Inquiétudes des marchés

La crainte de voir s'effondrer le cessez-le-feu en place depuis début avril entre Etats-Unis et Iran a pesé sur les places boursières ouvertes en Asie-Pacifique.

Vers 03H10 GMT, l'indice Hang Seng de la Bourse de Hong Kong perdait 0,98% à 25'840,78 points.

A Singapour, l'indice Straits Times était lui aussi en baisse (-0,31%), tout comme le Taiex à Taïwan (-0,25%).

A Sydney en Australie, l'ASX décrochait de 0,58%.

Les Bourses de Tokyo, Séoul, Shanghai et Shenzhen étaient fermées en raison d'un jour férié.

La Bourse de New York a terminé en baisse lundi avec une vague de ventes sur un marché qui avait atteint des sommets la semaine passée, avant de nouveaux résultats d'entreprises.

Le Dow Jones a perdu 1,13%, l'indice Nasdaq a reculé de 0,19% et l'indice élargi S&P 500 a cédé 0,41%.

"Reste à voir si l'opération Project Freedom ("Projet Liberté") sera effectivement mise en oeuvre, ou si elle s'avérera être la dernière d'une longue série d'initiatives et de menaces qui ne parviennent pas à s'imposer ou qui sont par la suite abandonnées", a déclaré Tony Sycamore, analyste pour la plateforme de trading IG.

"Si elle se concrétise, la question de savoir si l'Iran autorisera le passage en toute sécurité ou choisira plutôt de tirer sur les navires escortés reste également en suspens", a-t-il ajouté.

Pour Darrell Cronk, du Wells Fargo Investment Institute, les marchés de l'énergie et l'activité industrielle mettraient probablement un certain temps à revenir à la normale, même si la crise était maîtrisée.

Pétrole en recul

Les deux principaux contrats pétroliers ont reculé mardi, après une hausse des cours la veille.

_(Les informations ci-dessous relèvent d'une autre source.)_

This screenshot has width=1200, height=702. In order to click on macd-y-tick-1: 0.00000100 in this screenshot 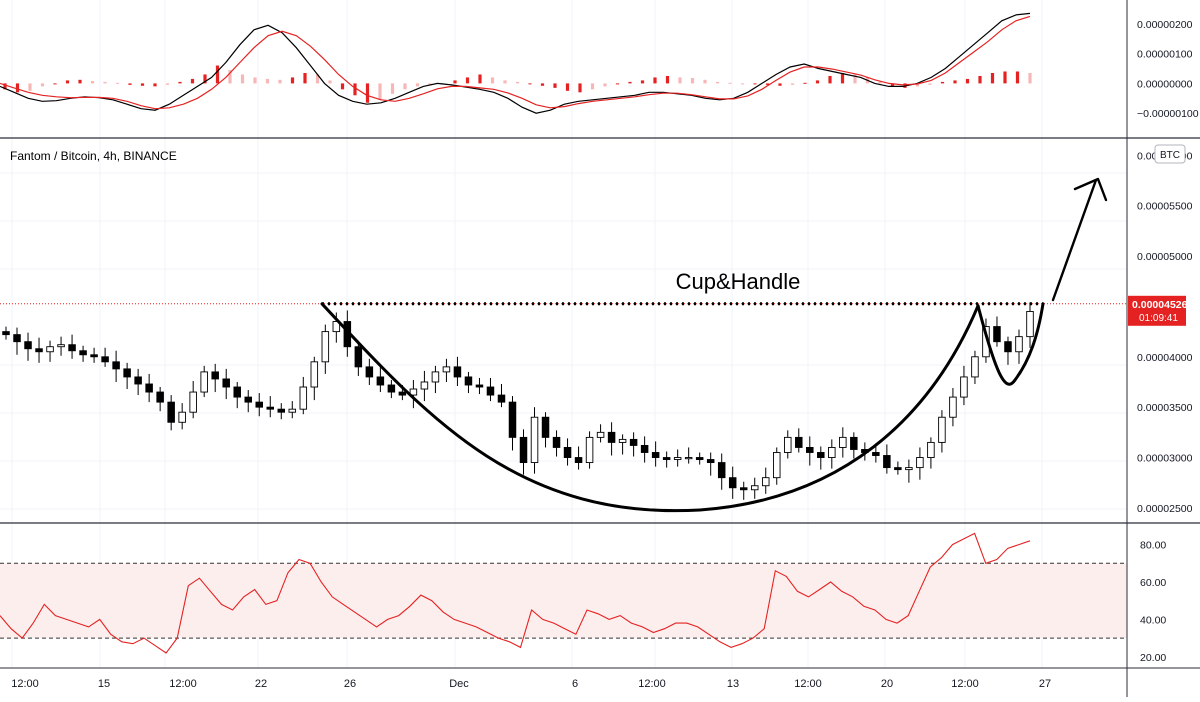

Vers 03H10 GMT, le baril de West Texas Intermediate (WTI) pour livraison en juin, référence du marché américain, lâchait 2,15% à 104,13 dollars.

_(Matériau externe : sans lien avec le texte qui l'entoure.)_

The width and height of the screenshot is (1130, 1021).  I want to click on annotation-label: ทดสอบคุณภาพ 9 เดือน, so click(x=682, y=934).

A la même heure, le baril de Brent de la mer du Nord pour livraison en juillet, référence du marché mondial, perdait 1,26% à 113 dollars.

Les Emirats arabes unis ont annoncé avoir été visés par plusieurs attaques iraniennes lundi, les premières ciblant des installations civiles dans un pays du Golfe depuis plus d'un mois.

Elles viennent mettre à mal le fragile cessez-le-feu en vigueur depuis le 8 avril entre les Etats-Unis et l'Iran.

Les deux belligérants continuent d'ailleurs de s'écharper sur la question de la navigation dans le détroit d'Ormuz.

Le site pétrolier de Fujaïrah, l'une des seules voies d'exportation des hydrocarbures du Golfe encore viables, a été touché, selon les autorités émiraties, provoquant un incendie.

Le dollar en hausse

Sur le marché des changes, le billet vert, tiré par les accrochages au Moyen-Orient qui augmentent la tension des investisseurs et font grimper les prix du pétrole, continuait de s'afficher en hausse face à la devise japonaise.

La devise profite aussi d'être la monnaie utilisée dans une grande partie des transactions d'or noir. Toute hausse des prix du pétrole est donc de nature à accroître les besoins en dollars.

Vers 03H10 GMT, le dollar s'échangeait pour 157,24 yens, contre 157,08 la veille.